After Years of Running, Your Level Doesn't Improve? It's Probably Due to These 4 Reasons!
After running for many years, if your level doesn't improve, it often happens to 'newbies'. The reason for adding quotes is that some people have been running for many years but are quite introverted. They usually just run by themselves and never learn, discuss, or exchange ideas on how to run better. So, after running for a few years, their level remains at a beginner stage.
Everyone encounters a bottleneck at some point, and running is no exception. You need to keep learning and striving for endless improvement. Every stage requires learning new breakthroughs to run further. The body is inherently lazy; once you adapt to a certain intensity of exercise, if you don't change your training method, it's easy to stagnate.
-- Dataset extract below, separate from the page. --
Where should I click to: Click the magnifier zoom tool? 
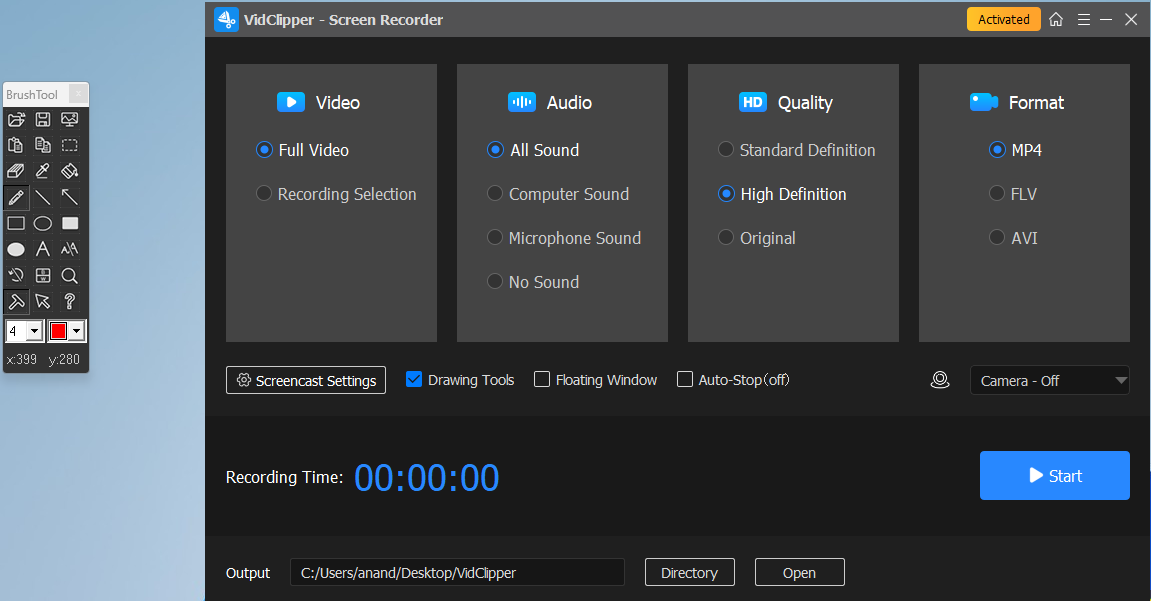tap(70, 275)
Here are the reasons below:
01
Many people think that running three to five kilometers consistently for fitness is fine, but over time, your speed and distance will become relatively stable. After running for two years, if you try to push your speed, your body may not be able to adapt.
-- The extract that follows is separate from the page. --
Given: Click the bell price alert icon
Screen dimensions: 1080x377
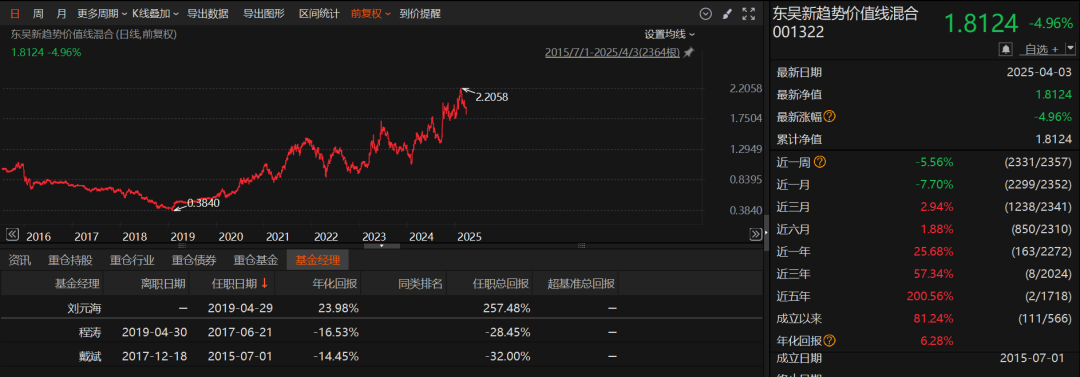Looking at the screenshot, I should tap(1006, 49).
Maintaining this level of exercise is undoubtedly beneficial for health, but it doesn't help improve your running level. Therefore, in a week's training, increasing your running distance appropriately can improve muscle endurance, while increasing your pace can improve aerobic metabolism.
Simply put, breaking the existing stable running state and method through varying your distance and pace can activate the body's potential.
02
People's potential is limitless. If the intensity remains unchanged for a long time, the body's cardiovascular function and even muscle fibers will change. Once you adapt to low-intensity running, you'll fall into a state of feeling good but unable to challenge speed or distance.
To run better, you need to change the intensity – try interval training!
03
If your speed and endurance are already at their peak, you need to focus on how to run more efficiently. In running terms, this is called 'running economy'. This involves two aspects: strength training, especially focusing on the hip and hamstring muscles, which are often neglected; and thorough warm-up. Unlike a regular warm-up that takes only a few minutes, the warm-up here is to raise the core muscle temperature used in running, making the joints and muscles more efficient during movement, thus greatly improving running economy.
04
Rest is part of the training. Some people train well but get increasingly tired and see their results worsen, not realizing their bodies have received an 'extreme' warning. Continuing at this point will only make things worse, so the wise thing to do is rest.
Rest includes both static rest, such as muscle relaxation massage, and nutritional supplementation. Supplement with electrolytes and water, especially after high-intensity training. The carbohydrate and protein ratio should be 2:1 to 3:1, control calorie intake, and maintain a healthy fat ratio.